Posted June 9th, 2009 by

And by “We”, I mean the security industry as a whole.  And yes, this is your public-policy lesson for today, let me drag my soapbox over here and sit for a spell while I talk at you.

By “Survive”, I mean that we need some kind of self-regulatory framework that fulfills the niche that PCI-DSS occupies currently. Keep reading, I’ll explain.

And the “Why” is a magical phrase, everybody say it after me: self-regulatory organization.  In other words, the IT industry (and the Payment Card Industry) needs to regulate itself before it crosses the line into being considered for statutory regulation (ie, making a law) by the Federal Government.

Remember the PCI-DSS hearings with the House Committe on Homeland Security (AKA the Thompson Committee)?  All the Security Twits were abuzz about it, and it did my heart great justice to hear all the cool kids become security and public policy wonks at least for an afternoon.  Well, there is a little secret here and that is that when Congress gets involved, they’re gathering information to determine if they need to regulate an industry.  That’s about all Congress can do: make laws that you (and the Executive Branch) have to follow, maybe divvy up some tax money, and bring people in to testify.  Other than that, it’s just positioning to gain favor with other politicians and maybe some votes in the next election.

Regulation means audits and more compliance.  They go together like TCP and IP.  Most regulatory laws have at least some designation for a party who will perform oversight.  They have to do this because, well, if you’re not audited/assessed/evaluated/whatever, then it’s really an optional law, which doesn’t make sense at all.

Yay Audits photo by joebeone.

Another magical phrase that the public policy sector can share with the information security world: audit burden.  Audit burden is how much a company or individual pays both in direct costs (paying the auditors) and in indirect costs (babysitting the auditors, producing evidence for the auditors, taking people away from making money to talk to auditors, “audit requirements”, etc).  I think we can all agree that low audit burden is good, high audit burden is bad.  In fact, I think that’s one of the problems with FISMA as implemented is that it has a high audit burden with moderately tangible results. But I digress, this post is about PCI-DSS.
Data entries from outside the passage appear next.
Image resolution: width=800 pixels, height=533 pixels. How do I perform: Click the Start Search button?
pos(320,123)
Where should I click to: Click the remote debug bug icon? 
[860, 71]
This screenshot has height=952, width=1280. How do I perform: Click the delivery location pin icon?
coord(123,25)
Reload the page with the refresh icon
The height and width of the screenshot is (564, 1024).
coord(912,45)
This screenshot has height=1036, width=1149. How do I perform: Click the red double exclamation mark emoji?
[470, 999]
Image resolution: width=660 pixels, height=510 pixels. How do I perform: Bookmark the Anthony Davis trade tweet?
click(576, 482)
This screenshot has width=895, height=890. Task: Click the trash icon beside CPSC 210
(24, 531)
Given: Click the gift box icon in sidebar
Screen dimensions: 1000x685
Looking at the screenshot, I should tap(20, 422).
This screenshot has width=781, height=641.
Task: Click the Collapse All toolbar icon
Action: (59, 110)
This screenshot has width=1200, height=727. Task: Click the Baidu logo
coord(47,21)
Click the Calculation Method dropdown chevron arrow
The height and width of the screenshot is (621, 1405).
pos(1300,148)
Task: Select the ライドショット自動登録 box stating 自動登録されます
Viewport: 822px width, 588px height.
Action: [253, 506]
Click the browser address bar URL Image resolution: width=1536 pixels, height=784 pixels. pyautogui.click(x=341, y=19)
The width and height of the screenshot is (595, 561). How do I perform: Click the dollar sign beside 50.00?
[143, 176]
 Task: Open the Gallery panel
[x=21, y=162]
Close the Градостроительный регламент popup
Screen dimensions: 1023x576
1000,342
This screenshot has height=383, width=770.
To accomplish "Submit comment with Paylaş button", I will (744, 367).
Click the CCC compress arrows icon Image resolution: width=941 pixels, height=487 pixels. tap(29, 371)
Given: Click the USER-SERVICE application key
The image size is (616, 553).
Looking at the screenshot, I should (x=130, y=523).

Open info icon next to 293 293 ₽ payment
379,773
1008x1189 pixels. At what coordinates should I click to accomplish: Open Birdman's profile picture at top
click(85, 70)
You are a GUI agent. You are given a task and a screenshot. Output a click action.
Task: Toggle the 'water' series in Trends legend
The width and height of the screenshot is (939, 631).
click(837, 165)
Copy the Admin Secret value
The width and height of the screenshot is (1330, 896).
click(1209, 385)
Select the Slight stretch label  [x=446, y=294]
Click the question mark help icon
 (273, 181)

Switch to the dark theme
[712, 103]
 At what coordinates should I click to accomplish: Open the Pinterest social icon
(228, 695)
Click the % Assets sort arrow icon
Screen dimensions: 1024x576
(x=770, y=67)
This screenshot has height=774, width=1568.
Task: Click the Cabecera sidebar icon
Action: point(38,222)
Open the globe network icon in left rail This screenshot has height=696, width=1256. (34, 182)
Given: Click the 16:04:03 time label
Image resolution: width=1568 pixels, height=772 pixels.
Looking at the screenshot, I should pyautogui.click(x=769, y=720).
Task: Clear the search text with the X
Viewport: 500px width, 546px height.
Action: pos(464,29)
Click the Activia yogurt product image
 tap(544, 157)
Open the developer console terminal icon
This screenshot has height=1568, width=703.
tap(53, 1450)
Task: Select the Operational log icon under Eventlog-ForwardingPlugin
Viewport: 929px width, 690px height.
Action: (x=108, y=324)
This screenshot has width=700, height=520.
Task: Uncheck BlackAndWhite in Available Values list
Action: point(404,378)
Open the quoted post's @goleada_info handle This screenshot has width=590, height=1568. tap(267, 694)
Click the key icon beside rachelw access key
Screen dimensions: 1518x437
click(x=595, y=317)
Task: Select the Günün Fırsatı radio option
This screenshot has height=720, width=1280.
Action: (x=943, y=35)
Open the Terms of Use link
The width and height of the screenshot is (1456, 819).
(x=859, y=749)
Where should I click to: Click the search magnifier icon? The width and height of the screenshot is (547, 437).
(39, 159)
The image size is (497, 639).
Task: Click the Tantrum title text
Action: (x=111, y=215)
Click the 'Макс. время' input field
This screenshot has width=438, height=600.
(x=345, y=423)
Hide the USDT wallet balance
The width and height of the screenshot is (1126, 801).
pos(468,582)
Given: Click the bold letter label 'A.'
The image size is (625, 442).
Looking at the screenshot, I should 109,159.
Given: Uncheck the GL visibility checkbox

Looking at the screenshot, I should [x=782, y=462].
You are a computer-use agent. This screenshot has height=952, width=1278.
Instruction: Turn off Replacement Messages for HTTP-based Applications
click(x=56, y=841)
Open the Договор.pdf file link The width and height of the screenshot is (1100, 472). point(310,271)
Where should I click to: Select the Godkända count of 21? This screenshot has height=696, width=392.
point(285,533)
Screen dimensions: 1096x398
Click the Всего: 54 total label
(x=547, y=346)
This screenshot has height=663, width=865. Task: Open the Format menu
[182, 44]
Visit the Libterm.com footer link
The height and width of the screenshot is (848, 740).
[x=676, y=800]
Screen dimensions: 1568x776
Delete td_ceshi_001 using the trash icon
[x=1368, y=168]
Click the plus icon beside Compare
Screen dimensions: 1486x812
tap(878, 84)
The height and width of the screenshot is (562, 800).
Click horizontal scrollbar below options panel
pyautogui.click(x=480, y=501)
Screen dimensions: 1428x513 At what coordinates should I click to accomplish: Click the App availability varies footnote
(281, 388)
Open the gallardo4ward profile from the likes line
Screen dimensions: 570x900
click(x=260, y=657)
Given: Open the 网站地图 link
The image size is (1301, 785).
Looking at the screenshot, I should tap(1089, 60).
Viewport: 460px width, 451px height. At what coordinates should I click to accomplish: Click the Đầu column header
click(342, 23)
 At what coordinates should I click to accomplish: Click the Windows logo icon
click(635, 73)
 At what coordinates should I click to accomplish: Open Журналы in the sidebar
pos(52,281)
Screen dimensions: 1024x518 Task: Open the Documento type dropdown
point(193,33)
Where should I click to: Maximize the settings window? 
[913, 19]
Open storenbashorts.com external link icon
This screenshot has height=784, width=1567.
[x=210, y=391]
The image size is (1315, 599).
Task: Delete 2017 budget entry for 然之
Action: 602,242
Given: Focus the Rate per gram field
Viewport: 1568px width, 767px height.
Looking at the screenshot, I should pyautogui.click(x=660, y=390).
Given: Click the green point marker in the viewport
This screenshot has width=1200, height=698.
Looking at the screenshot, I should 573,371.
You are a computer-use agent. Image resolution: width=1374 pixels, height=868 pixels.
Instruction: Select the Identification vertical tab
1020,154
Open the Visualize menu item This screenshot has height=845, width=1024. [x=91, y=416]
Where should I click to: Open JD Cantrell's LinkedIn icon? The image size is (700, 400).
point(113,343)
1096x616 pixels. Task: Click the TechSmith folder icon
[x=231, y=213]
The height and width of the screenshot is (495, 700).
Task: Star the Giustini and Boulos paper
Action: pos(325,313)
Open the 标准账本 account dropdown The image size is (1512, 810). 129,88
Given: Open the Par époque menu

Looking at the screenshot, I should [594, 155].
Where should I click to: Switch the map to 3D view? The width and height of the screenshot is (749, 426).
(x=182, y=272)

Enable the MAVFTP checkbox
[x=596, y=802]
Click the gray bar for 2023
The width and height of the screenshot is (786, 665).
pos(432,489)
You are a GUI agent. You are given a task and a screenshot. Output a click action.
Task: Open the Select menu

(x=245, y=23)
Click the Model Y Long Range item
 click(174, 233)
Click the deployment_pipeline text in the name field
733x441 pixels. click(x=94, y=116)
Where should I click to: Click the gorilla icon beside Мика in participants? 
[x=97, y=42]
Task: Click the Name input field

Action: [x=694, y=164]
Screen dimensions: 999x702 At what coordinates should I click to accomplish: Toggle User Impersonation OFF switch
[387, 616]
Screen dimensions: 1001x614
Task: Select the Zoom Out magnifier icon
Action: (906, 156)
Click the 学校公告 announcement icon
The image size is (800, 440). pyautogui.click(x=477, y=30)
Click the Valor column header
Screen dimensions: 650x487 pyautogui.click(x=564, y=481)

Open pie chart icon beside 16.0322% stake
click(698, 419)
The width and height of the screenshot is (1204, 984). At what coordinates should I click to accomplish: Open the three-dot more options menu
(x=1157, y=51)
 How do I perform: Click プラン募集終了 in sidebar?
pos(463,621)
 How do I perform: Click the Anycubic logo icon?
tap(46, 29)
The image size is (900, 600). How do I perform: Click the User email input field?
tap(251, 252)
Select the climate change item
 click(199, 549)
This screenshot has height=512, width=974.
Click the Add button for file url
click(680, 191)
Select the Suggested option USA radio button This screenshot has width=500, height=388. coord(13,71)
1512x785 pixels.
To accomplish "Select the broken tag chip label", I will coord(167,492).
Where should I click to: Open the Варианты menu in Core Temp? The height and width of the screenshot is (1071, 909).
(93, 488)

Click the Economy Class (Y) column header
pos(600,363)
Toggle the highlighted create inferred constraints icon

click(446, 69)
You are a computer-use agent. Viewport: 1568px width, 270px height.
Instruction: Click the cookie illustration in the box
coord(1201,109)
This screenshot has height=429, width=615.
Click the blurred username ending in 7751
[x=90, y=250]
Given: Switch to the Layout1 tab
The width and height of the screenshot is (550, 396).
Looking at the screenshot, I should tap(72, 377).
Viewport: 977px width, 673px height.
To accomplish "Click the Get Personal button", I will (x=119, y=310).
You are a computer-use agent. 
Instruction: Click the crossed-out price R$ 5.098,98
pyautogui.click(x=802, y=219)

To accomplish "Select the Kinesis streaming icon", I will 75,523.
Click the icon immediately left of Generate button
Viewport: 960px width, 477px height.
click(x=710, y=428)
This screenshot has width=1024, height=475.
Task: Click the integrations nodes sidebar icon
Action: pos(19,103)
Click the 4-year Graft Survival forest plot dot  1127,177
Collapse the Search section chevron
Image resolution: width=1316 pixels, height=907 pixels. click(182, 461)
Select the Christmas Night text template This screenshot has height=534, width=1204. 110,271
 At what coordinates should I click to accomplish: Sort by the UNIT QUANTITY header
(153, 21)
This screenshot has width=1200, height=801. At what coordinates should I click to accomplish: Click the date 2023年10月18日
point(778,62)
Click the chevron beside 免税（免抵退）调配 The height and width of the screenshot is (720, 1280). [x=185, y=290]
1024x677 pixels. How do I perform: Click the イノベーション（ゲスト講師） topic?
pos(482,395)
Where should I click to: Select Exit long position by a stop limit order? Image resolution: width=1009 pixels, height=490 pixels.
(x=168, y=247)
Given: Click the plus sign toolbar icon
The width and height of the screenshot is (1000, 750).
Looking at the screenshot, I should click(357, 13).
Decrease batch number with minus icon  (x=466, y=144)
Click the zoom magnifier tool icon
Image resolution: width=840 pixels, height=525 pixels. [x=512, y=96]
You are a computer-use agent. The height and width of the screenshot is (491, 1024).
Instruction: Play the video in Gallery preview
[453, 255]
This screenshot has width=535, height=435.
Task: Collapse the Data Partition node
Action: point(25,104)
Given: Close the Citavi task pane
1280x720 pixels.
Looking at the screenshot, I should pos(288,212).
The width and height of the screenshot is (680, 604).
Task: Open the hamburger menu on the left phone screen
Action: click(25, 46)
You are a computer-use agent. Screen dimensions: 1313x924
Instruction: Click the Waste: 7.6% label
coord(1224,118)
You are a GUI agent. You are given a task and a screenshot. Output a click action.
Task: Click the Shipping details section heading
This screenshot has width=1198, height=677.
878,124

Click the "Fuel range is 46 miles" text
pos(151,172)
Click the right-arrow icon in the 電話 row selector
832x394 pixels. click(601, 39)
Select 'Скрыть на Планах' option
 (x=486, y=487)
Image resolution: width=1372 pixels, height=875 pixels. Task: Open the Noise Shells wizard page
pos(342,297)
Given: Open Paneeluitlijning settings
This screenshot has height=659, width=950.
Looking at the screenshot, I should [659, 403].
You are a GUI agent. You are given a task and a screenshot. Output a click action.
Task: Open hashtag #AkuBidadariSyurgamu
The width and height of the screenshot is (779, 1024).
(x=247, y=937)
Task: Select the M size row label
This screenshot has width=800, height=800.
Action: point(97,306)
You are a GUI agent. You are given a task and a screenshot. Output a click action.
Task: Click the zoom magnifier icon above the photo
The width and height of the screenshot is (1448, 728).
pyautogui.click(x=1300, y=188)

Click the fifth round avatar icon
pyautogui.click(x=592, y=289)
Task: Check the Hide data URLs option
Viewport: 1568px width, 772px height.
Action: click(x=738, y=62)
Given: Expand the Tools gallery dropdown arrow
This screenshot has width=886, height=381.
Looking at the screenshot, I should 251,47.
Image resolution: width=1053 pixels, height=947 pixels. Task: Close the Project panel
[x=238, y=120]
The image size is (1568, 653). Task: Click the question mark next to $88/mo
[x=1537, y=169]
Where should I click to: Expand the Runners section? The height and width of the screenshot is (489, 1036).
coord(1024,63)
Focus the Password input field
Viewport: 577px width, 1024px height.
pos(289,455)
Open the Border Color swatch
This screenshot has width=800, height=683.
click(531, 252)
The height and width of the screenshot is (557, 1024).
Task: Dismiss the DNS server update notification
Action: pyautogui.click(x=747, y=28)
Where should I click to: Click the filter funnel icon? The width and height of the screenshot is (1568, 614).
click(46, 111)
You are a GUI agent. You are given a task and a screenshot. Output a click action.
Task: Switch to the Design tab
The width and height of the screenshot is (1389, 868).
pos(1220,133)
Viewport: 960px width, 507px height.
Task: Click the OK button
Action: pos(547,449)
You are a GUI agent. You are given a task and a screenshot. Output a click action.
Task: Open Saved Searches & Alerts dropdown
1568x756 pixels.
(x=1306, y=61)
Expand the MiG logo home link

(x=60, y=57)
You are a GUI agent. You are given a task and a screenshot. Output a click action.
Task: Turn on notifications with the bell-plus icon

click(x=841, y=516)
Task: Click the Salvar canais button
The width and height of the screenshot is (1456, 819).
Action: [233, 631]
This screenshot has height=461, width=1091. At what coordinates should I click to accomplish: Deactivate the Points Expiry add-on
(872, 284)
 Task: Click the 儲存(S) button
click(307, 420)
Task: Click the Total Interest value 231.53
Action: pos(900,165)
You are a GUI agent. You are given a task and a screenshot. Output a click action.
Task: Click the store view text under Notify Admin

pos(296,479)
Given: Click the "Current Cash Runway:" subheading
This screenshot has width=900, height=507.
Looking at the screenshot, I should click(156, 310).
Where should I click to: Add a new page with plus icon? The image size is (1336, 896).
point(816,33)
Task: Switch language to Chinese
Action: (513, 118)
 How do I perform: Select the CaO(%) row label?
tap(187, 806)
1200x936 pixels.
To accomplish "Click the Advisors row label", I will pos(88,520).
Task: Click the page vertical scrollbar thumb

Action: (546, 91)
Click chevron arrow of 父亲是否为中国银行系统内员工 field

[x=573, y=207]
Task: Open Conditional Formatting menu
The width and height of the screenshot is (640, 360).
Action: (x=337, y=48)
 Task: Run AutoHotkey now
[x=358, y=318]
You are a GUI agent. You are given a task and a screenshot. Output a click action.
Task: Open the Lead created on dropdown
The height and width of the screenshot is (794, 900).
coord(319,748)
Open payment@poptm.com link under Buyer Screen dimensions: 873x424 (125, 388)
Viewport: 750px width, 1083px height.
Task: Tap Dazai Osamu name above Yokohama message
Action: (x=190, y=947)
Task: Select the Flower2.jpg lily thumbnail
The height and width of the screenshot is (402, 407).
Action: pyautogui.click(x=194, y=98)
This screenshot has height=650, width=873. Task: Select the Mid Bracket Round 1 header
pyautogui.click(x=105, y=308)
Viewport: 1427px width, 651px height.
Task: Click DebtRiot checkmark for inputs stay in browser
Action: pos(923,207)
There’s even a concept that is mulling around in the back of my head to make a metric that compares the audit burden to the amount of security that it provides to the amount of assurance that it provides against statutory regulation.  It almost sounds like the start of a balanced scorecard for security management frameworks, now if I could get @alexhutton to jump on it, his quant brain would churn out great things in short order.

But this is the lesson for today: self-regulation is preferrable to legislation.

  • Self-regulation is defined by people in the industry.  Think about the State Bar Association setting the standards for who is allowed to practice law.
  • Standards ideally become codified versions of “best practices”.  OK, this is if they’re done correctly, more to follow.
  • Standards are more flexible than laws.  As hard/cumbersome as it is to change a standard, the time involved in changing a law is prohibitive most of the time unless you’re running for reelection.
  • Standards sometimes can be “tainted” to force out competition, laws are even more so.

The sad fact here is that if we don’t figure out as an industry how to make PCI-DSS or any other forms of self-regulation work, Congress will regulate for us.  Don’t like PCI-DSS because of the audit burden, wait until you have a law that requires you to do the same controls framework.  It will be the same thing, only with bigger penalties for failure, larger audit burdens to avoid the larger penalties, larger industries created to satisfy the market demand for audit.  Come meet the new regulatory body, same as the old only bigger and meaner. =)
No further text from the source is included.